Y cuando esas cosas ocurren en las urnas es, sin duda, porque algo pasa también en la sociedad; algo cuyo contenido real podría encajar bastante bien dentro del significado que los diccionarios atribuyen a la palabra “decadencia”. Una lenta caída colectiva que un simple porcentaje numérico procedente de las series históricas del mercado de valores en la City de Londres podría ilustrar.

El Reino Unido de Gran Bretaña e Irlanda del Norte constituye hoy el sexto país más rico del mundo en una ordenación efectuada en términos monetarios convencionales

Y es que, en 1981, durante el segundo año de Thatcher al frente del Gobierno, únicamente el 3,6 % de las acciones de sociedades mercantiles de nacionalidad británica estaban en posesión de titulares extranjeros; en 2020, en cambio, el volumen de títulos negociables de renta variable británicos bajo propiedad foránea había ascendido ya al 56%.

El antiguo Imperio Británico, pues, primero dejó de decirse imperio y ahora también ha renunciado a ser británico. Otro dato numérico que igualmente sirve para ilustrar el fenómeno tendencial de fondo: en comparación con Estados Unidos, Japón, Canadá, Alemania, Francia e Italia, los otros Estados que integran el G7, el Reino Unido ha ocupado el último puesto en el ranking de inversión industrial durante 24 de los últimos 30 años. Un farolillo rojo casi crónico al que también va asociada la mediocre trayectoria de sus niveles nacionales de productividad, que vegeta estancada en valores anuales que oscilan en torno a incrementos minúsculos, siempre en el entorno del 1%. 

Por lo demás, esa atonía no posee mayor misterio que la renuencia sistemática de las grandes corporaciones locales a destinar recursos a la inversión, optando en su lugar por satisfacer los afanes cortoplacistas de unas juntas de accionistas cuyo interés prioritario pasa por el reparto inmediato de dividendos, otro síntoma del acusado sesgo rentista que ha ido adquiriendo la economía de la isla tras el progresivo desmantelamiento del sector industrial y su sustitución por las finanzas.

Al respecto, únicamente Italia entre los grandes logra obtener unos resultados peores que los suyos en cuanto a la evolución de la productividad. No por casualidad, la balanza de pagos británica certifica ahora mismo el mayor déficit comercial de su historia. 

Así las cosas, el nuevo Ejecutivo laborista hereda un escenario macro presidido por una paradoja en apariencia desconcertante, a saber: tras catorce años consecutivos de primeros ministros de derechas cuya recurrente premisa obsesiva consistía en bajar cada vez más los impuestos, el Reino Unido luce a estas horas el mayor nivel de presión fiscal registrado en el país desde el final de la Segunda Guerra Mundial.
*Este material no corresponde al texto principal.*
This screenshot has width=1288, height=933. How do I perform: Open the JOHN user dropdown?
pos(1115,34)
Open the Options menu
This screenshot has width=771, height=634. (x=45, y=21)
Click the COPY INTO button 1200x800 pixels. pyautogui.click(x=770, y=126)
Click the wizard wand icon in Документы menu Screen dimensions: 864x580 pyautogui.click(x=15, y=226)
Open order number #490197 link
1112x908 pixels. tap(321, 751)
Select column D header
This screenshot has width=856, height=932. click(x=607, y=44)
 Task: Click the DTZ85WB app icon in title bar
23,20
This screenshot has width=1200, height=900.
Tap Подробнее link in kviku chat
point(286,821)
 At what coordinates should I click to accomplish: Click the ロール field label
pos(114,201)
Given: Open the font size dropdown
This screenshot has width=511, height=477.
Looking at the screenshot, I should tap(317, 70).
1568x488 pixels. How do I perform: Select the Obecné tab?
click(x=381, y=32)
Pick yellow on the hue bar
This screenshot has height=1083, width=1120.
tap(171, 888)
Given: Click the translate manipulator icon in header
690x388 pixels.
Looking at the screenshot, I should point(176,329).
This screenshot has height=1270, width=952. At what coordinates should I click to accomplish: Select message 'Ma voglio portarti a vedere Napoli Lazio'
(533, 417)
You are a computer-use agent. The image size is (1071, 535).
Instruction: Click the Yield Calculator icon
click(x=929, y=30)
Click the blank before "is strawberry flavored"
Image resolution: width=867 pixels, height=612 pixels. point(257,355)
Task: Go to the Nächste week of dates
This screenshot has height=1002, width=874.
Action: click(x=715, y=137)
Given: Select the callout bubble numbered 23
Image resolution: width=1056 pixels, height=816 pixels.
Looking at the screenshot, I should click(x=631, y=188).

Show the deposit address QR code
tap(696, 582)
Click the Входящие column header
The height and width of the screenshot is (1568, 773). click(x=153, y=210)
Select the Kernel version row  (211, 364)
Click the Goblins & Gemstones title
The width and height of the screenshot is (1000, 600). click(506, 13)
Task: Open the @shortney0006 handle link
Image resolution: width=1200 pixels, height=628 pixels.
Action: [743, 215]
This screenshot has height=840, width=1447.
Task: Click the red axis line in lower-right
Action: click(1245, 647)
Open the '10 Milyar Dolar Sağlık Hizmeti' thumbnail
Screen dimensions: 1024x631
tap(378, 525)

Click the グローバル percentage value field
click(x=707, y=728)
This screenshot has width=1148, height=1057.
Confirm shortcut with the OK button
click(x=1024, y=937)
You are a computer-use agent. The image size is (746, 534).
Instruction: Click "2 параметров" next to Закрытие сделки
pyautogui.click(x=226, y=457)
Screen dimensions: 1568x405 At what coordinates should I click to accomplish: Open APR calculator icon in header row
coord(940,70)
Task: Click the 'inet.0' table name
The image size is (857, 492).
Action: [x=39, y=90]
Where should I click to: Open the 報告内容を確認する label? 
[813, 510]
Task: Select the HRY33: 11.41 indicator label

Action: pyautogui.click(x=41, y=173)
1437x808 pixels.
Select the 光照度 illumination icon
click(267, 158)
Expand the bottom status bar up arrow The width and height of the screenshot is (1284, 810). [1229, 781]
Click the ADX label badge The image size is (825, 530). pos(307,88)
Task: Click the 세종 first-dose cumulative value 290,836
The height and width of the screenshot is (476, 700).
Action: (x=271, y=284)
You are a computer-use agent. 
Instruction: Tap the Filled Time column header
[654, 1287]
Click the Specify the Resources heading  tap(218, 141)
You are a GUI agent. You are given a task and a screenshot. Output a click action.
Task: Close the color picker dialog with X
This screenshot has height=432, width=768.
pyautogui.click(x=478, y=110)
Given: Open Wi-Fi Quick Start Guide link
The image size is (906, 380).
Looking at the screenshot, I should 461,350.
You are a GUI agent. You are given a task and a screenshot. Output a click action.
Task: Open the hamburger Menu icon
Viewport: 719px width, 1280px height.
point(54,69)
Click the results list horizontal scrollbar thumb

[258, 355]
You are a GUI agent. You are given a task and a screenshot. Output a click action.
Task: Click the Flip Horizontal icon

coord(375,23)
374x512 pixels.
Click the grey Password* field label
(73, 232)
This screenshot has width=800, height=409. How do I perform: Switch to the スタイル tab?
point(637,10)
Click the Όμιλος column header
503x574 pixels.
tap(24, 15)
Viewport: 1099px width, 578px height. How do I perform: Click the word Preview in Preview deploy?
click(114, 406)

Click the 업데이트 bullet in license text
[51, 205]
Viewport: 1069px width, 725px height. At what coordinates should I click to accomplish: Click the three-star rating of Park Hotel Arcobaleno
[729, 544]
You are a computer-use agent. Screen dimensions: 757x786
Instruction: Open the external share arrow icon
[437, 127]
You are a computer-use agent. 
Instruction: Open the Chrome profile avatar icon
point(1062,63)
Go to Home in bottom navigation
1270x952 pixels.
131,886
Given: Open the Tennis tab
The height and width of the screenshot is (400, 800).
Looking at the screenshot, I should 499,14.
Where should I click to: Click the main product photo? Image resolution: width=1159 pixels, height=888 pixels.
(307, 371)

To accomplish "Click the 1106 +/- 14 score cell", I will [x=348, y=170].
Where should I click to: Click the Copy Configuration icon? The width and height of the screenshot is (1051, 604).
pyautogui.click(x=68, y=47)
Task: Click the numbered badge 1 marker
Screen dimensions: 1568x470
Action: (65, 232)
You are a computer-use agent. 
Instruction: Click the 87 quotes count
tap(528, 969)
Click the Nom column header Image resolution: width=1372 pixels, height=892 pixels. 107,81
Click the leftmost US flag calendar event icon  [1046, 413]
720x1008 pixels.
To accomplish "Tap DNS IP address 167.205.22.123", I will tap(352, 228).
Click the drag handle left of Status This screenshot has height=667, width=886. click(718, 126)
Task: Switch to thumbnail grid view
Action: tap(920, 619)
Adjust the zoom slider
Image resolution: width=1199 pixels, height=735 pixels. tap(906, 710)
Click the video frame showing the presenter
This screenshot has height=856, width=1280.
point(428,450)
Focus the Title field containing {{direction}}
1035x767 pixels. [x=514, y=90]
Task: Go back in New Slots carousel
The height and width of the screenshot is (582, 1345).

En 2020, el volumen de títulos negociables de renta variable británicos bajo propiedad foránea había ascendido ya al 56%

¿Cómo entenderlo? Pues recordando que la presión fiscal consiste en un simple cociente cuyo numerador incluye la recaudación tributaria estatal, mientras que en el denominador figura el PIB; ergo, cuanto más encoja el PIB, mayor será el resultado de la división. 

Y esa, la de no aumentar aún más la presión fiscal, ha sido la coartada intelectual escogida por Starmer para justificar su intención de no subir la progresividad del impuesto que grava las rentas, tampoco modificar las cotizaciones empresariales a la Seguridad Social e igualmente abstenerse de incrementar el impuesto a los beneficios de las grandes empresas.

Resumiendo, los laboristas no van a conseguir dinero adicional para programas expansivos de ninguna parte; ni de los tributos que no quieren tocar, ni de la nueva deuda que tampoco piensan emitir, pues el cadáver político de aquella efímera Liz Truss todavía luce caliente junto a la Torre de Londres a modo de aviso a navegantes. ¿En qué consistirá entonces su estrategia? Bueno, parece que en poco más que cruzarse de brazos y esperar a que el mercado resuelva todos los problemas de la economía por su cuenta. La nada nadea, habría sentenciado Heidegger al respecto.

*** José García Domínguez es economista.